The result is a Dickensian nightmare, in which many prisoners, because of their mental illness, are trapped in an endless cycle of isolation and punishment, deprivation of adequate mental health treatment, further deterioration of their mental illness, and inability to qualify for parole. Indeed, prisoners with mental illness in RHUs, on average, serve much longer sentences than other prisoners because they cannot access programs necessary for parole and are also viewed as poor parole prospects. This practice must end, humane treatment must be provided, and adequate mental health services must be delivered to these individuals. DRN, through this litigation, seeks to achieve these minimal constitutional imperatives.
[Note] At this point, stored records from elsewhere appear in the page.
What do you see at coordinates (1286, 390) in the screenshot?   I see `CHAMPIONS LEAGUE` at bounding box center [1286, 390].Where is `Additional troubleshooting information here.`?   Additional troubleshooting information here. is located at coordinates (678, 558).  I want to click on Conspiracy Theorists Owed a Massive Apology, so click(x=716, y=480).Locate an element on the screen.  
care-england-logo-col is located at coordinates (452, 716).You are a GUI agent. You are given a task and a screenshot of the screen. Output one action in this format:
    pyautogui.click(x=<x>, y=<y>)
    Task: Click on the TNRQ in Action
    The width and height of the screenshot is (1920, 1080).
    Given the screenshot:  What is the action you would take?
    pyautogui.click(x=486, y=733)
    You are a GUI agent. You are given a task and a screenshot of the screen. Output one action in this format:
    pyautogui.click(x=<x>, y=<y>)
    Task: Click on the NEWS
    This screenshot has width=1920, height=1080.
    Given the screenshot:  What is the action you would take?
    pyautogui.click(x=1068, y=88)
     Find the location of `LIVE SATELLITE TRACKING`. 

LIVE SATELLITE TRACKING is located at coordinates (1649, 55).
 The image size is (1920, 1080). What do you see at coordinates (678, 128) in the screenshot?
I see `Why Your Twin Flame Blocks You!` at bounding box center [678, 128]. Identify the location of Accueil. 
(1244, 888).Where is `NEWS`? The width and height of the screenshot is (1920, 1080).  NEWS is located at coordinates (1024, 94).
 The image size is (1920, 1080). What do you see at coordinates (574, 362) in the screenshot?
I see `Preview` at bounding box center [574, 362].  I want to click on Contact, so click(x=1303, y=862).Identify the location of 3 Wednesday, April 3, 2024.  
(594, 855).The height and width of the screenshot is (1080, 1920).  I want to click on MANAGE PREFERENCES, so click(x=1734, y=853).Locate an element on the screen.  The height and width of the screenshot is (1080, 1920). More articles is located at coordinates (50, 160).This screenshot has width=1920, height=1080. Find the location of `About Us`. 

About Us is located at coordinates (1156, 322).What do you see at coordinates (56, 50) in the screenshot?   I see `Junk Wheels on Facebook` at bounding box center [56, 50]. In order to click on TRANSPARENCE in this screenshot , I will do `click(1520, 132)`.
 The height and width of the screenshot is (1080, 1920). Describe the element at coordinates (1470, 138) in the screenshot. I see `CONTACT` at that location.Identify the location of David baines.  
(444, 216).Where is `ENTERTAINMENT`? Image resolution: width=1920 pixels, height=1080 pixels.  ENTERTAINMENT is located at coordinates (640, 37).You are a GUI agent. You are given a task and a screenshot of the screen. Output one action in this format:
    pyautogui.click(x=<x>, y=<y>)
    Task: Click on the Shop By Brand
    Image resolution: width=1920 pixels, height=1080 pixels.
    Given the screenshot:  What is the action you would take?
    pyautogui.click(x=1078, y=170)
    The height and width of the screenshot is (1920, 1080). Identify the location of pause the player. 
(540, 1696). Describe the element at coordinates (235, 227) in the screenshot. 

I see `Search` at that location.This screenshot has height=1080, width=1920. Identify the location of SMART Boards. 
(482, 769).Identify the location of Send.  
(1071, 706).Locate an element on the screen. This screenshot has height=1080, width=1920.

DRN is represented by its own counsel, as well as counsel from the American Civil Liberties Union of Pennsylvania; the Pennsylvania Institutional Law Project; Kairys, Rudovsky, Messing & Feinberg; and Covington & Burling.

Robert W. Meek has worked exclusively on behalf of people with disabilities for nearly 25 years. He earned his J.D. from Villanova University School of Law in 1978 and a bachelor's degree from the U.S. Naval Academy in 1971. Jeffrey M. Skakalski is a staff attorney at the Disability Rights Network of Pennsylvania, specializing in mental health law, and previously worked as a public defender. He received his bachelor's degree from Colorado State University in 2003 and his J.D. from Penn State Dickinson School of Law in 2008.